A reader might also ask how we look for the most probable sentence. Do we look for all the possible alternatives? To this question, we would answer that we can’t enumerate all possible alternatives, as it would be too time-consuming. In practice, we scan the sentence from left to right—beginning to end—and try to facilitate the best possible choice at each point. This means that down the road there might be another layer of decisions to be made about problematic results, but it’s a trade-off between accuracy and speed.
What we found
What we find is that transformers making such local decisions are able to reach high levels of accuracy, comparable not only to customized systems that follow hard-coded English rules but also deep neural networks specifically designed for carrying out this task. What’s more, because such systems only compare a few sentences at a time, they represent a scalable solution that can deliver corrections much faster than other systems.
While the results of this method are promising, does this mean we do not any longer need rules or sophisticated systems? The answer is, of course, no. This methodology should in no way be considered a panacea for systems that aim to automatically correct ungrammatical sentences.

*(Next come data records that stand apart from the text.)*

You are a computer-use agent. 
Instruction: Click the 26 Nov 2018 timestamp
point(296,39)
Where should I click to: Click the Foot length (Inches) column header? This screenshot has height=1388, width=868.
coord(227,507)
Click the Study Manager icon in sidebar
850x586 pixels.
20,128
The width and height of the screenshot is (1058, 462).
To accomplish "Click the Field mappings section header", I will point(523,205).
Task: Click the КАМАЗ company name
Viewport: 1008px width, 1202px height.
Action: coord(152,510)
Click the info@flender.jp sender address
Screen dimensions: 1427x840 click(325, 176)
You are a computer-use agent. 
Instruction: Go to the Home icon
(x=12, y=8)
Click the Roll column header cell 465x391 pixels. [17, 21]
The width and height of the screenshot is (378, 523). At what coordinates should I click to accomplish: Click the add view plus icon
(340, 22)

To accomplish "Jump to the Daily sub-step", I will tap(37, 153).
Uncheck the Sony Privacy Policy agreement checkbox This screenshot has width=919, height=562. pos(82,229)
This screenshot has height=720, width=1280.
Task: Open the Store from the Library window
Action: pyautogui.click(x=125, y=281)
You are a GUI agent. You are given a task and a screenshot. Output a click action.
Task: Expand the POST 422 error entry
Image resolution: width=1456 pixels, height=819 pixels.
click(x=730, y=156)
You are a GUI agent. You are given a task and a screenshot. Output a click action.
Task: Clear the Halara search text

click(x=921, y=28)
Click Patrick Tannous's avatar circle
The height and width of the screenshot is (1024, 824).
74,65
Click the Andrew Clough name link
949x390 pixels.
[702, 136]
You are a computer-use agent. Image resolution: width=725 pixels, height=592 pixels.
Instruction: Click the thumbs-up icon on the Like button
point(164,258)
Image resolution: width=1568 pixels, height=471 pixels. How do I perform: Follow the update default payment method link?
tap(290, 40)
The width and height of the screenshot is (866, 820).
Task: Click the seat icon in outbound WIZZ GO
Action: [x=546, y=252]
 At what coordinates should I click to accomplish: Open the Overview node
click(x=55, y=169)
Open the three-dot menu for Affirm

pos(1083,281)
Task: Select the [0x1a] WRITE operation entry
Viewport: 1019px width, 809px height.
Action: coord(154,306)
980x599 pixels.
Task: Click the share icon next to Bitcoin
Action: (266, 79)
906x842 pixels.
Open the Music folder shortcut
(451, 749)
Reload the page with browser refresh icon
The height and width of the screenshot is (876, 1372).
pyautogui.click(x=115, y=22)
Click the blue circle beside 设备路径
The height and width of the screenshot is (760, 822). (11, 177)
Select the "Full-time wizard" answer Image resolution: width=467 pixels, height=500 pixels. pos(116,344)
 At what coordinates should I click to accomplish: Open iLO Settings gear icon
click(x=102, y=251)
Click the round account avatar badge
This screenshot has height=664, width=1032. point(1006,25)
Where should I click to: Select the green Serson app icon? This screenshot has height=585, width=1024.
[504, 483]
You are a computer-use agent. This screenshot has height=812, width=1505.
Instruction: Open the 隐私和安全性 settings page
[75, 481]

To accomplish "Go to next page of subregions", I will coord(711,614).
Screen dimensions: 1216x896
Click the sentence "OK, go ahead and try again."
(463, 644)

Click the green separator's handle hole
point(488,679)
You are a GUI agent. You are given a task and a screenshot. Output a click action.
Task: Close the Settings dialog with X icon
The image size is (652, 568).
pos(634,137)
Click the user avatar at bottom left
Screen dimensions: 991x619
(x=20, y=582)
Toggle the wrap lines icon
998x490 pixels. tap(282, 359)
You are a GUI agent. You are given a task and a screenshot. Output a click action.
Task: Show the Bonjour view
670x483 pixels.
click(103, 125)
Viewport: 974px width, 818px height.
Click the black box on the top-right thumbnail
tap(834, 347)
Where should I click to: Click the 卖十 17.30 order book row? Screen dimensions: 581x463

The best performance can be achieved using a hybrid approach that combines multiple methods—custom-made rules, deep neural networks, and language models, among others. Transformer models so far cannot capture errors as nuanced as more sophisticated methods. (For example, what happens if we need to introduce a new word to the sentence?) Still, despite shortcomings in these early stages, using transformer models can capture linguistic usage at scale and aid such systems in delivering the best corrections possible.
Looking forward
Here at Grammarly, we are committed to improving communication, and a big part of this is correcting incorrect grammatical usage. By using cutting-edge technology, Grammarly continues to develop the ways it provides the highest quality corrections to our millions of users.
Dimitris Alikaniotis presented this research at the 57th Annual Meeting of the Association for Computational Linguistics in Florence, Italy, which took place from July 28 to August 2, 2019. The accompanying research paper, “The Unreasonable Effectiveness of Transformer Language Models in Grammatical Error Correction,” will be published in the Proceedings of the 57th Conference of the Association for Computational Linguistics.